Born on 21 April 1927 in Königsberg, East Prussia, Germany, to Dr. Paul Gusovius and Ella Schwarz Gusovius, Mrs. Atkins was an avid English student at the Königin Luise Schule in Königsberg and received her Abitur. She perfected her English by listening to the BBC and other English language broadcasts. Following the British bombing of Königsberg in 1944, she travelled with her family 750 miles to the safety of a new home in western Germany, where she eventually was employed as a translator and secretary by the US Army in Hessen, Germany, and as manager of an Amerika Haus library. She emigrated to Detroit in 1955 to take a job as a secretary for an import-export firm. In 1957 in Philadelphia she wed Neill Stewart Atkins, Jr., of Lillington, North Carolina, a career Army officer whom she had met in Germany.
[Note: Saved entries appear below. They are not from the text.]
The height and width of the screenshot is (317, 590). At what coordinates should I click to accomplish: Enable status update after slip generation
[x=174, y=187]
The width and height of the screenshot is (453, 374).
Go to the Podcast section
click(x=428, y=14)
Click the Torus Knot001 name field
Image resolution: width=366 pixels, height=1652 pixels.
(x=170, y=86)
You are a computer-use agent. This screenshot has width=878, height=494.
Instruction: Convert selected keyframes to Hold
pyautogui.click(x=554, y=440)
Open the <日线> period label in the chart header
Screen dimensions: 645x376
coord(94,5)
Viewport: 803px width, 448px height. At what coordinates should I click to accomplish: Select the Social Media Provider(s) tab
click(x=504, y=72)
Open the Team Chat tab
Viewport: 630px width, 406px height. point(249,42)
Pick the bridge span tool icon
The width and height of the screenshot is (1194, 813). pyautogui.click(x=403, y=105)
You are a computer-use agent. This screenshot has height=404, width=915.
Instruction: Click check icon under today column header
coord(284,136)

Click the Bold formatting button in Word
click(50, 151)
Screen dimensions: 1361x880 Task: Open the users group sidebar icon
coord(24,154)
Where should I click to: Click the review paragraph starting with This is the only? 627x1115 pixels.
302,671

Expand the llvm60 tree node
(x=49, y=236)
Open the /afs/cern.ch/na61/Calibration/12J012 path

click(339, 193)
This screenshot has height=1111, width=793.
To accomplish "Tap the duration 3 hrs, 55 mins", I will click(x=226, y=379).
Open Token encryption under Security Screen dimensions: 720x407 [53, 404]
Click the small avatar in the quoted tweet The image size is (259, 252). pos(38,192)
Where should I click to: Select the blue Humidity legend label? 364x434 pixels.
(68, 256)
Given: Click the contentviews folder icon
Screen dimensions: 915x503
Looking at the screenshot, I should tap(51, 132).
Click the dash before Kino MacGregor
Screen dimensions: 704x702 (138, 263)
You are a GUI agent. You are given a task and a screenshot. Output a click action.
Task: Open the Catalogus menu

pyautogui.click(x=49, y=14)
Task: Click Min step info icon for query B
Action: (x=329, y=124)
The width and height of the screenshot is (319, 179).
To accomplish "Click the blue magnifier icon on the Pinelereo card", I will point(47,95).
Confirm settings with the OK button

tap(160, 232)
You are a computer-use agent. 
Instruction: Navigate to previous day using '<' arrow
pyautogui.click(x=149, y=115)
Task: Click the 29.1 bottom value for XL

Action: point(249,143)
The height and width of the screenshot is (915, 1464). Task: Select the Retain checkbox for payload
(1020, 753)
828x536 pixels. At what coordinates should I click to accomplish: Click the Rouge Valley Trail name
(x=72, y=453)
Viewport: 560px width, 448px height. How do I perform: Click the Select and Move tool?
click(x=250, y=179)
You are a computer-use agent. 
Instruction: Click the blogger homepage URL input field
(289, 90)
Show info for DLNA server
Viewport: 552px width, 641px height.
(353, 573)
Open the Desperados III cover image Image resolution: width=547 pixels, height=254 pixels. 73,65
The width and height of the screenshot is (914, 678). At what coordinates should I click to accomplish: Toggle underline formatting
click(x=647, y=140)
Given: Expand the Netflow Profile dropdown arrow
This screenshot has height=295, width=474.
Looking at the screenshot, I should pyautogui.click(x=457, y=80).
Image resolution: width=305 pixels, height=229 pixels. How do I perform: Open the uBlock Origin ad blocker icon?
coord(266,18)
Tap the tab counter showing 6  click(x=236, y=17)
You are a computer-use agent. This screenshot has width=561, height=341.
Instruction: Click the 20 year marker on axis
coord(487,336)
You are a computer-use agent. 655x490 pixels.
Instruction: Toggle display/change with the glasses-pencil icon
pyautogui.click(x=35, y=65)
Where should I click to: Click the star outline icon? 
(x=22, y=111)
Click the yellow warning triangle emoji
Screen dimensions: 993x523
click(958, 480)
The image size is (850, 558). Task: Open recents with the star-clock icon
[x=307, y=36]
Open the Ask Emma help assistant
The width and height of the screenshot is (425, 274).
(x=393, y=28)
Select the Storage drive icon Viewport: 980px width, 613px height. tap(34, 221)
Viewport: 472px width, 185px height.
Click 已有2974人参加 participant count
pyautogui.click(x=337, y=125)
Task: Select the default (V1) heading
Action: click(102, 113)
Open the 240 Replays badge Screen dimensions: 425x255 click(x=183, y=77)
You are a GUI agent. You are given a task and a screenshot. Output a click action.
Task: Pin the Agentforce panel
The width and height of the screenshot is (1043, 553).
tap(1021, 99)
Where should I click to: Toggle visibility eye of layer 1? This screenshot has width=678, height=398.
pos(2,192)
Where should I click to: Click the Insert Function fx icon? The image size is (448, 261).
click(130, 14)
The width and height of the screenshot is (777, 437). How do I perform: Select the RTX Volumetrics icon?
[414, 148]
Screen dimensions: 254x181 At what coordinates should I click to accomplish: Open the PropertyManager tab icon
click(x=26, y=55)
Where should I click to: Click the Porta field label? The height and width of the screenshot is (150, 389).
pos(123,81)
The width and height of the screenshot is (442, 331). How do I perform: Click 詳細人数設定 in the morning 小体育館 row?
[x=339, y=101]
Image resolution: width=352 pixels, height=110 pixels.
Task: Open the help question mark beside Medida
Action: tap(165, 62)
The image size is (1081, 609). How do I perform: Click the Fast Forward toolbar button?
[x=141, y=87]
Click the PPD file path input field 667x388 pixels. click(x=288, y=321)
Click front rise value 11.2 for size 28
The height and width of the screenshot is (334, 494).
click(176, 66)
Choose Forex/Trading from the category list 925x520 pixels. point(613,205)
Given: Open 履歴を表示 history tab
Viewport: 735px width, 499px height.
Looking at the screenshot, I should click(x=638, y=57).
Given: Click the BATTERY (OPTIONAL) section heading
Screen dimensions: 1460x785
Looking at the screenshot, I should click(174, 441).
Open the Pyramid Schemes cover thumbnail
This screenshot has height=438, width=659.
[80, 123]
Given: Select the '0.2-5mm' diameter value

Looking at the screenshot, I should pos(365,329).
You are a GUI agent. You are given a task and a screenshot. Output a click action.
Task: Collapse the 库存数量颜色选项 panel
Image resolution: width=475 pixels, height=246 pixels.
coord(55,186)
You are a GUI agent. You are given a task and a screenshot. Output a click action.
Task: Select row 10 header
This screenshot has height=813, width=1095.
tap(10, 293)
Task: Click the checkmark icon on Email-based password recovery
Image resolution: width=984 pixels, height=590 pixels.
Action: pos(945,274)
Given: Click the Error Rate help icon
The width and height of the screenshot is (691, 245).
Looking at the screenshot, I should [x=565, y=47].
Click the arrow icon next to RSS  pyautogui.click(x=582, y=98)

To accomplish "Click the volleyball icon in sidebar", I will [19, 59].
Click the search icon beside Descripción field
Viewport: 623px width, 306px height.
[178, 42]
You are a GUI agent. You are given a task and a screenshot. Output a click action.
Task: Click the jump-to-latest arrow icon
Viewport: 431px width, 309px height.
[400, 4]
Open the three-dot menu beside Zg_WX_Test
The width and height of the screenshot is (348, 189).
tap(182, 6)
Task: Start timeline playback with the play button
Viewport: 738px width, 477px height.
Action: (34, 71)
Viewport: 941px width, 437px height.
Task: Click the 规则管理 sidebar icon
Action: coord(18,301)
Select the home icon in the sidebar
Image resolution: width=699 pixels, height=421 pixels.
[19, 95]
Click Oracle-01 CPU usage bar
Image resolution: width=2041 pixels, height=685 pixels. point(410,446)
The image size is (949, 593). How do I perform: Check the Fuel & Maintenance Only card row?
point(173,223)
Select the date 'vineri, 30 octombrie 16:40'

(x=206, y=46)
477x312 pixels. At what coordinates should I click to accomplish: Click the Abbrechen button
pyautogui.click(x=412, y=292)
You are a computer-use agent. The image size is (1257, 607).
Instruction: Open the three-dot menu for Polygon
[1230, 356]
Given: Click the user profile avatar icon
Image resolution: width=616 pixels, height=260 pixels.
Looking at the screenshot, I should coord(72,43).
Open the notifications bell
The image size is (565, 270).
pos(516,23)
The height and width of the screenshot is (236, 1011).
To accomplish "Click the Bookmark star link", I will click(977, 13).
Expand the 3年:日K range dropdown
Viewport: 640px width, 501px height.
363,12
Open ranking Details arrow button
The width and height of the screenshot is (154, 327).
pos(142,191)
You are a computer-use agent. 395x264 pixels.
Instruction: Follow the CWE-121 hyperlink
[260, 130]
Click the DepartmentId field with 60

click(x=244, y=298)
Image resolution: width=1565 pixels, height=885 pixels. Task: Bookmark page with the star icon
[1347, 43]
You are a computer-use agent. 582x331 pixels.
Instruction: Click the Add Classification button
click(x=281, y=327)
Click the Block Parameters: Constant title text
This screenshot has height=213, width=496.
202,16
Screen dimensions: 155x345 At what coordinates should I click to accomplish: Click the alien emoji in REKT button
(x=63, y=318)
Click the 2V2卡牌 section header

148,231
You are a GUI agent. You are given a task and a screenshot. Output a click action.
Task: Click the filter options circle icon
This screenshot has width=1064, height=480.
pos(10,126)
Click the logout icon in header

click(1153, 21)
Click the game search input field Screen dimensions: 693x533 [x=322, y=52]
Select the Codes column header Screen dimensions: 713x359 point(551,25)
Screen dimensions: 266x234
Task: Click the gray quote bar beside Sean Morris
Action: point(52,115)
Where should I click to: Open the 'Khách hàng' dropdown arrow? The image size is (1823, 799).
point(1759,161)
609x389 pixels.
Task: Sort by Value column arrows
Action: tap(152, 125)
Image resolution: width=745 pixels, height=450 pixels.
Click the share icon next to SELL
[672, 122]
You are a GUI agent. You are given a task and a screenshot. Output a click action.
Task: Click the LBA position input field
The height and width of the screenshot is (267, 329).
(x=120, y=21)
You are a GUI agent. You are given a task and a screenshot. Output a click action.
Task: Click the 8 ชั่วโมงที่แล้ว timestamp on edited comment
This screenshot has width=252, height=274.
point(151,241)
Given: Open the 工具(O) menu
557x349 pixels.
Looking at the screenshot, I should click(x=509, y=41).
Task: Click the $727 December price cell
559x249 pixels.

During their Army years, Col. and Mrs. Atkins lived in Lillington; El Paso, Texas; and Brooklyn, New York. They settled in Tampa, Florida, in 1964, where Col. Atkins was employed as a computer systems architect until his retirement. In 1976, they moved to the beach at Anna Maria. Mrs. Atkins loved her family, travelling domestically and overseas (she flew roundtrip supersonically on the Concorde in 1997), walking and swimming at the beach, collecting seashells, and feeding the ever-present blue herons, who never went hungry. Mrs. Atkins is predeceased by her husband and by her elder brother, Harald Gusovius. She is survived by her two sons, Paul Stewart Atkins and his wife, Sarah, of Arlington, Virginia, and Harold Turner Atkins and his wife, Tracey, of Swarthmore, Pennsylvania; five grandchildren, Stewart, Peter, Henry, Margaret, and Marshall; and her younger brother, Burkhard Gusovius, his wife, Ute, their son, Nico, and his wife, Ilse, all of Wiesmoor, Germany.
SERVICE:
Interment will be in the family plot at Summerville Presbyterian Church in Lillington, North Carolina, at a future date.